O empreendedor, independentemente do porte da empresa em que atua, é o agente da inovação e da destruição criativa, esta entendida como a força propulsora não só do capitalismo como do progresso material. Quase todos os negócios, por mais fortes que pareçam em dado momento, acabam falindo, e quase sempre porque não foram capazes de inovar (algumas empresas que foram vanguarda, hoje estão na lata de lixo da história).
Aqui a teoria schumpeteriana se torna uma derivada dos ciclos de Kondratieff:
Afirma Schumpeter [3]: “Historicamente, o primeiro Kondratieff [4] coberto por nossa análise, significa a revolução industrial, incluindo o prolongado processo de absorção. Nós o datamos dos anos oitenta do século XVIII até 1842. O segundo cobre o que chamamos de era da máquina a vapor e do aço. Vai de 1842 a 1897. E o terceiro, O Kondratieff da eletricidade, da química e dos motores, nós o datamos de 1898 em diante. ”
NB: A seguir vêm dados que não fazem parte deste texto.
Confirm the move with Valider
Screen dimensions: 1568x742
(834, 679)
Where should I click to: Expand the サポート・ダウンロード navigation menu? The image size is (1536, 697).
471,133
Nesse sentido, a destruição criadora está na essência da dinâmica do capitalismo, quando novas tecnologias surgem como ondas, aleatoriamente e geralmente vem acompanhada do aumento da produtividade do capital e do trabalho, pois os empresários inovadores conseguem alocar produtos com vantagens competitivas em relação a suas concorrentes tecnologicamente desfasadas.
Sua expressão “destruição criativa” adquiriu contornos quase lendários e é frequentemente repetida em palestras, livros e reuniões empresarias, tornando-se praticamente senso-comum e palavra de ordem em alguns ambientes. Contudo, a grande chave de sua sobrevivência dos empreendedores é o crédito barato e farto, via de regra tais personagens são financistas, rigorosos com relação ao risco e atentos às novas oportunidades e de novos negócios.
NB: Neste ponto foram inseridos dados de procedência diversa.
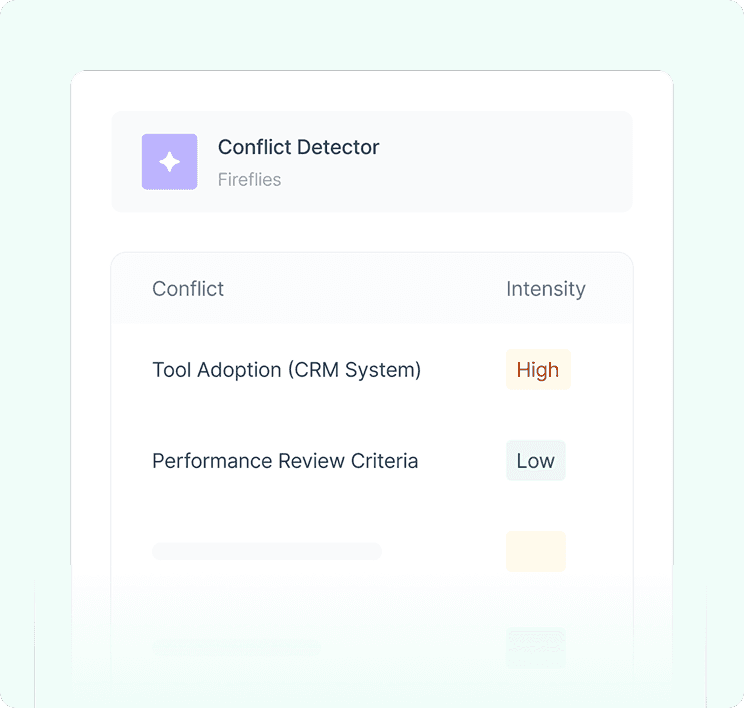Viewport: 744px width, 708px height.
Task: Click the word Detector in the title
Action: click(x=338, y=147)
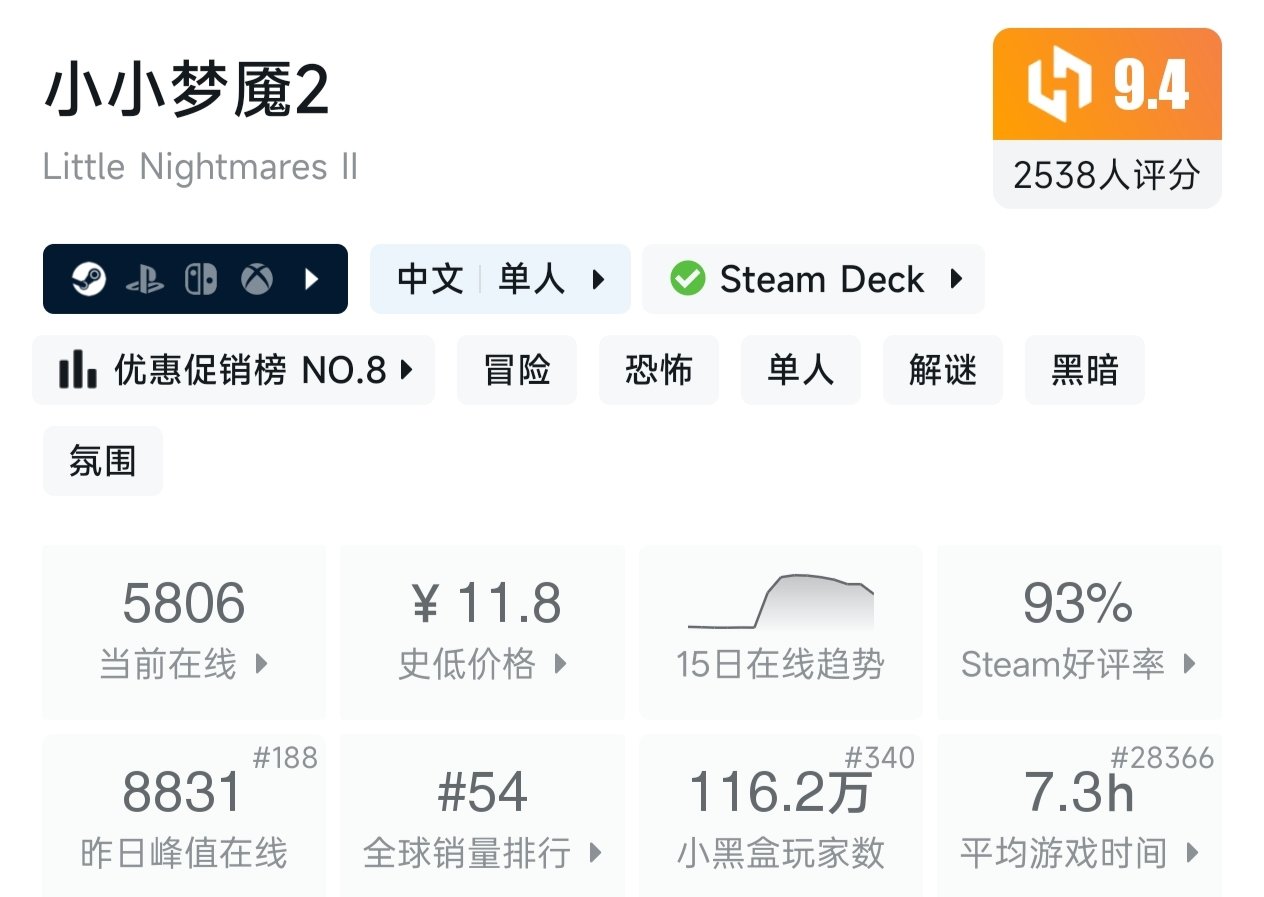Image resolution: width=1264 pixels, height=897 pixels.
Task: Expand the platforms list arrow
Action: pos(311,279)
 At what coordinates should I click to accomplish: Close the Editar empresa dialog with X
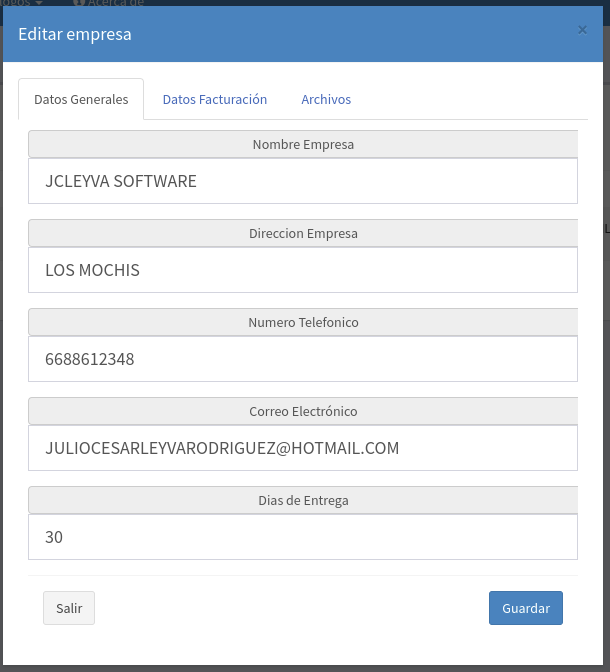[x=582, y=30]
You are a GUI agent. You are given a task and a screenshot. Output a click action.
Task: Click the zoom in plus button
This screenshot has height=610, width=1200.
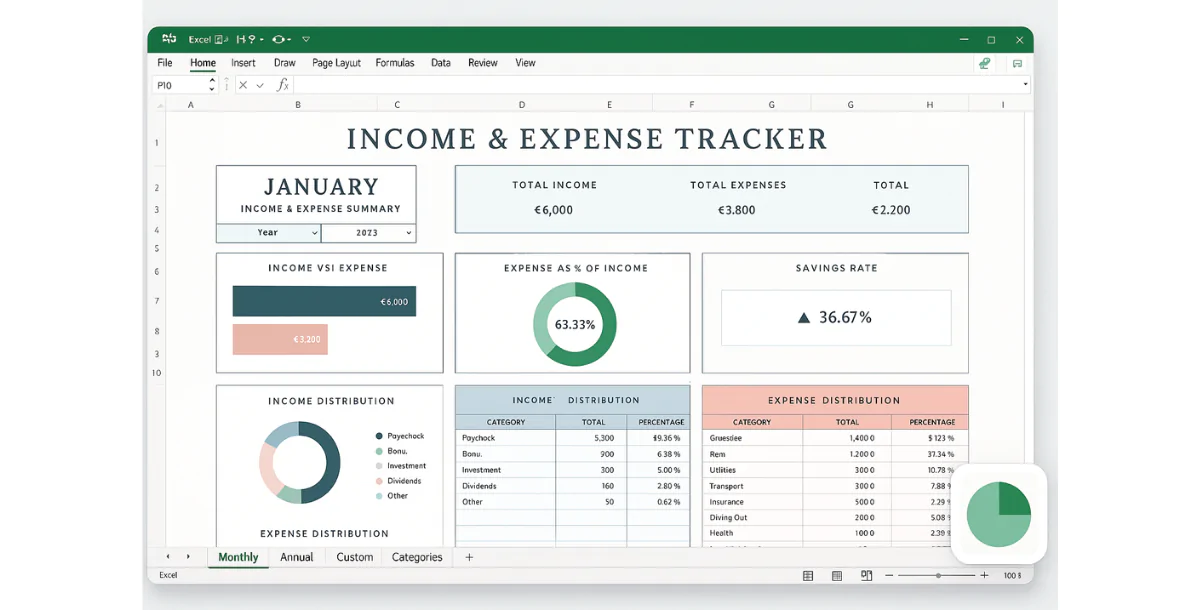click(x=984, y=575)
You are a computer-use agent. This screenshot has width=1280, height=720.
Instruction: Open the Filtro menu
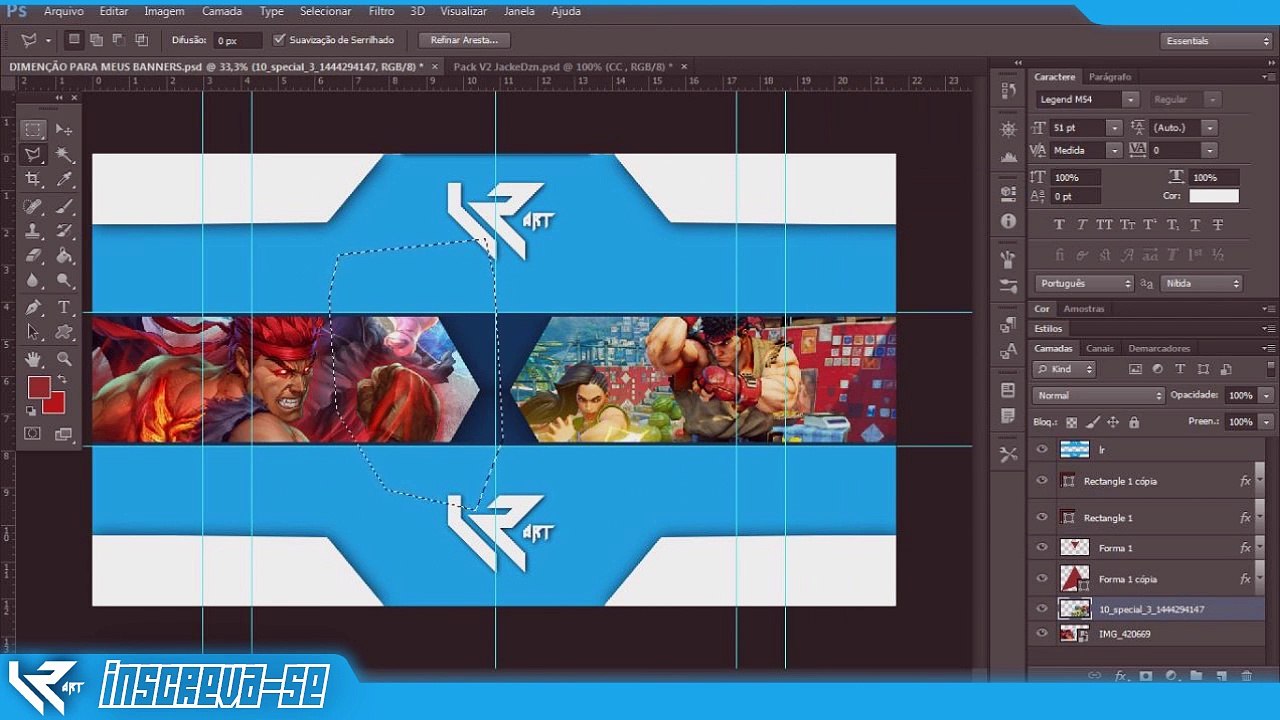[381, 11]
Assim sendo, em seu capítulo final da teoria do desenvolvimento, o austríaco trata dos grandes momentos de expansão e retração econômica – os ciclos econômicos tão comuns no processo de desenvolvimento capitalista. Portanto, em períodos de prosperidade, o empreendedor ao criar novos produtos é imitado por uma verdadeira onda de empreendedores não-inovadores, que investem recursos para emular os novos bens criados. Consequentemente, uma onda de investimentos de capital ativa a economia, gerando a prosperidade e o aumento do nível de emprego.
À medida que as inovações tecnológicas ou as modificações nos produtos antigos são assimilados pela conjuntura e seu consumo generalizado, a taxa de crescimento da economia diminui (o que não gera mais ganhos extraordinários) e assim se inicia o processo recessivo da redução dos investimentos e a baixa da oferta de emprego. A constante mudança entre prosperidade e recessão, isto é, da volatilidade da produção é entendido como um obstáculo periódico e transitório, aparte do curso normal de expansão da renda nacional, da renda per capita e do consumo.
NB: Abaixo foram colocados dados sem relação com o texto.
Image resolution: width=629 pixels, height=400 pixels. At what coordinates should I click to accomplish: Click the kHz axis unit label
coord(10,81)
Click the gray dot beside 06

Anteriormente, o caráter cíclico do capitalismo era explicado pelos economistas das mais diversas formas, desde a atividade cósmica, do subconsumo da subpopulação e até colheitas frustradas. Então, nesse sentido, a grande contribuição de Schumpeter foi delimitar a relação existente entre o nível de investimento explicado pelo movimento inovador, e que tão logo é transformado em produtos e posteriormente em prosperidade, empregos, renda, além do estabelecimento de um novo paradigma.
[1] Divirta-se como mais de 200 páginas de Schumpeter, na série “Os Economistas” http://www.soniabarroso.pro.br/graduacao/schumpetertde.pdf
[2] Para mais textos de A. Marshall, ver MARSHALL, Alfred. Principles of Economics. Amherst, New York: http://socserv2.socsci.mcmaster.ca/~econ/ugcm/3ll3/marshall/
[3] Schumpeter J. A. (1939), Business Cycles. New York, NY: McGraw-Hill.